”Manfred” is one of my go-to-books – dramatic poem, as Lord Byron calls it. I love “Manfred” on so many levels.
First of all, I recommend everyone to read “Manfred” aloud. The language and rhythm are beautiful. Reading aloud is an almost musical experience. Just as an example:
“We are the fools of time and terror: Days
Steal on us and steal from us; yet we live,
Loathing our life, and dreading still to die.”
I also recommend “Manfred” to those who lose their breath when they study a classical reading list and instantly get Intellectualitis. “Manfred” is short, dramatic, and still profound.
Every time I’ve read “Manfred”, I get something different from it in terms of themes, but before I go there, let me tell you about Manfred.

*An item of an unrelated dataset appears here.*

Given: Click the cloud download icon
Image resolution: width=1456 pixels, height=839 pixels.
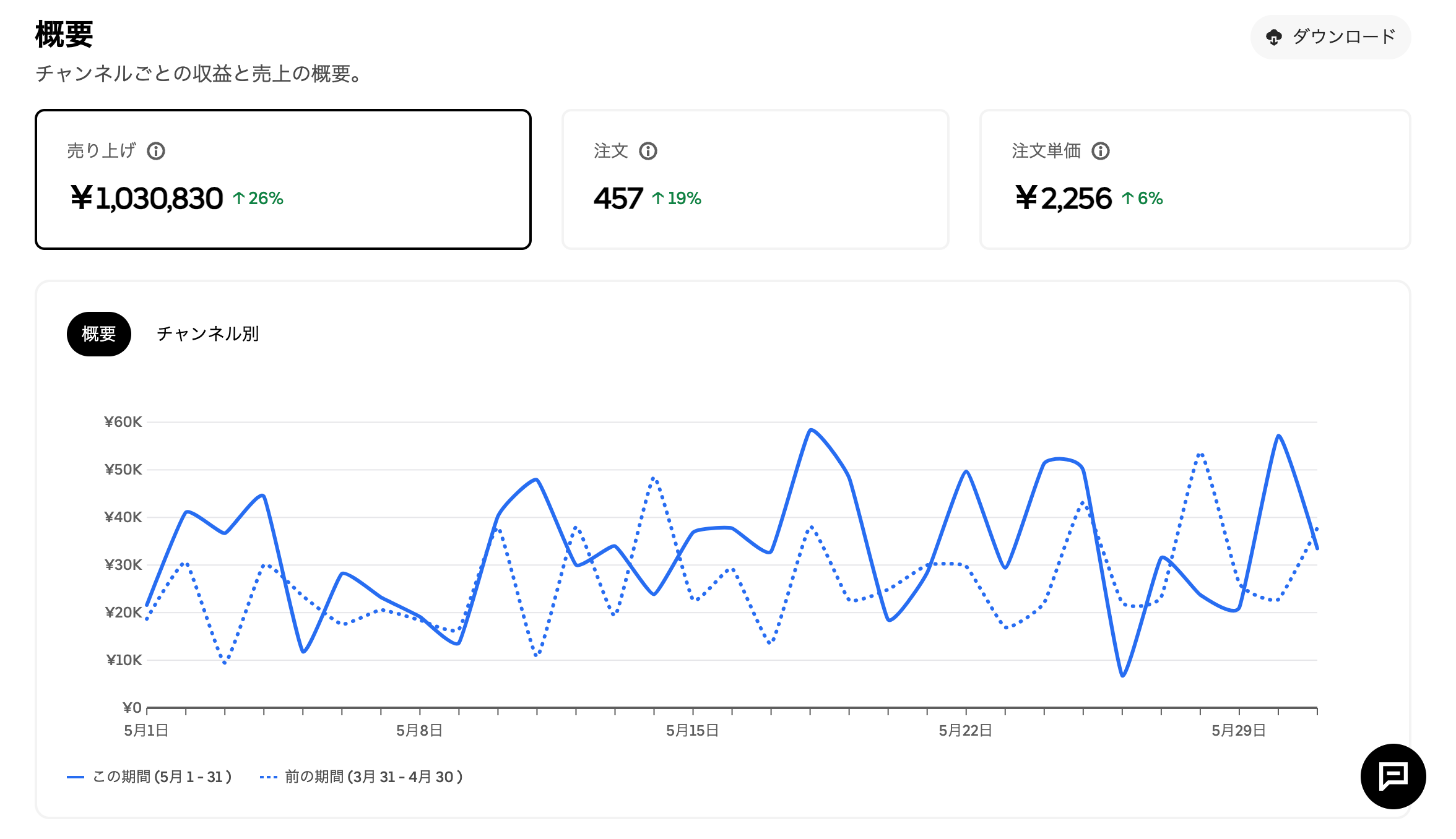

Manfred is a nobleman, living in a Bavarian castle high in the Alps. He is haunted by the death of his love, Astarte, and the reader gets the sense that their relationship and her death are somehow untoward. Manfred is the original Byronic hero, a literary bad boy with a chip on his shoulder.
Bereaved and distraught, Manfred calls upon seven spirits, and later a witch to get something. I use the allusive something on purpose, because I believe there are several meanings. The blurb on the back cover of my “Manfred” says, that Manfred seeks forgetfulness. I read him more sinister than that. He does use spells to summon spirits and later a witch. I think he seeks oblivion or death.

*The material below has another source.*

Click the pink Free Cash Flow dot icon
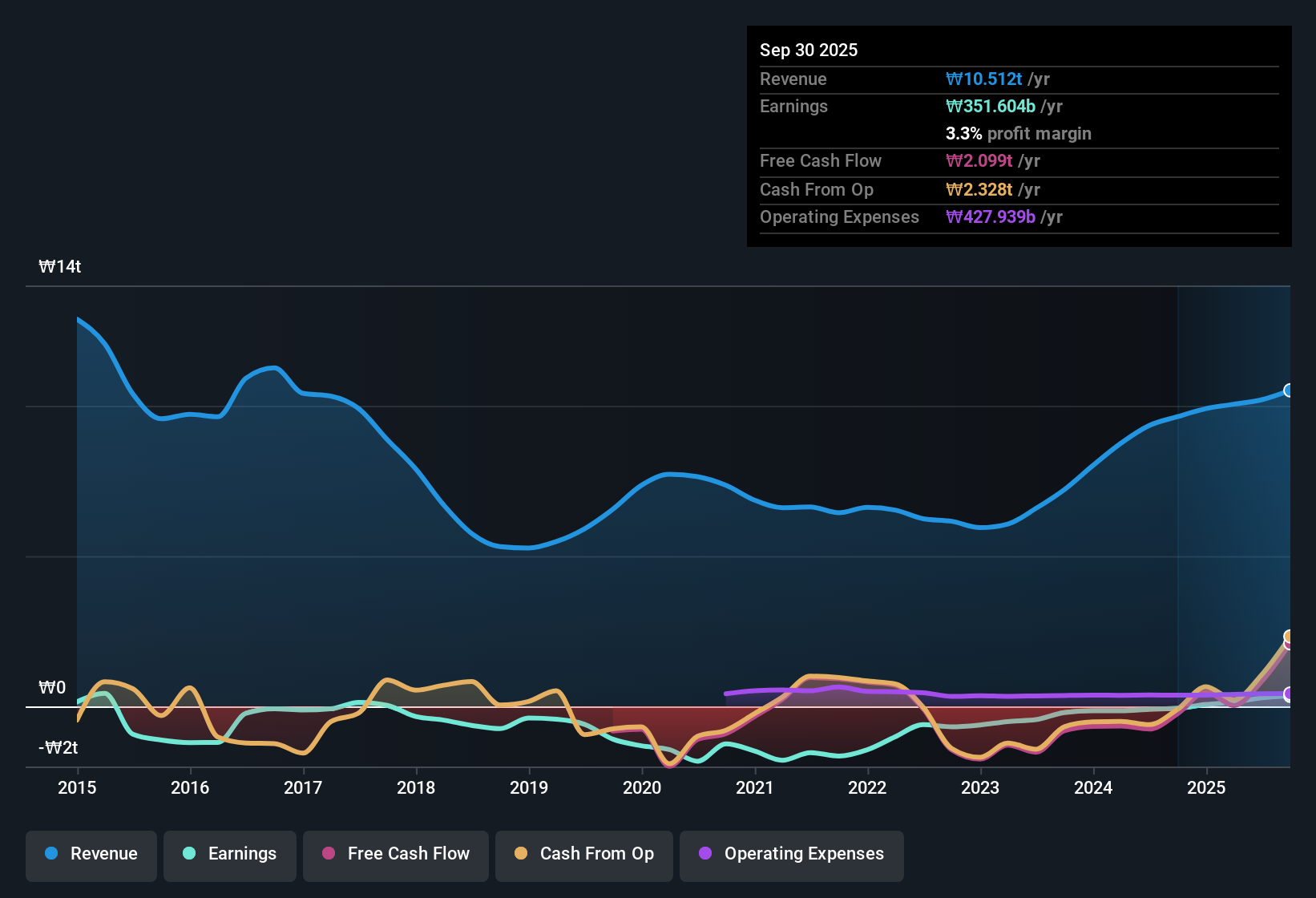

Manfred is haunted by guilt; as some critics note, Byron himself was in exile following a relationship with incestuous undertones, but he is also haunted by love. He wants to be reunited with Astarte.
Furthermore, the last scene of the dramatic poem, takes “Manfred” to a metaphysical level with Manfred arguing with an abbot, who wants to save his soul and a devilish spirit, who hastens him to die.
In all its brooding, pessimistic glory, “Manfred” leaves me elated. It is the beauty of the words and the intense realm that “Manfred” inhabits.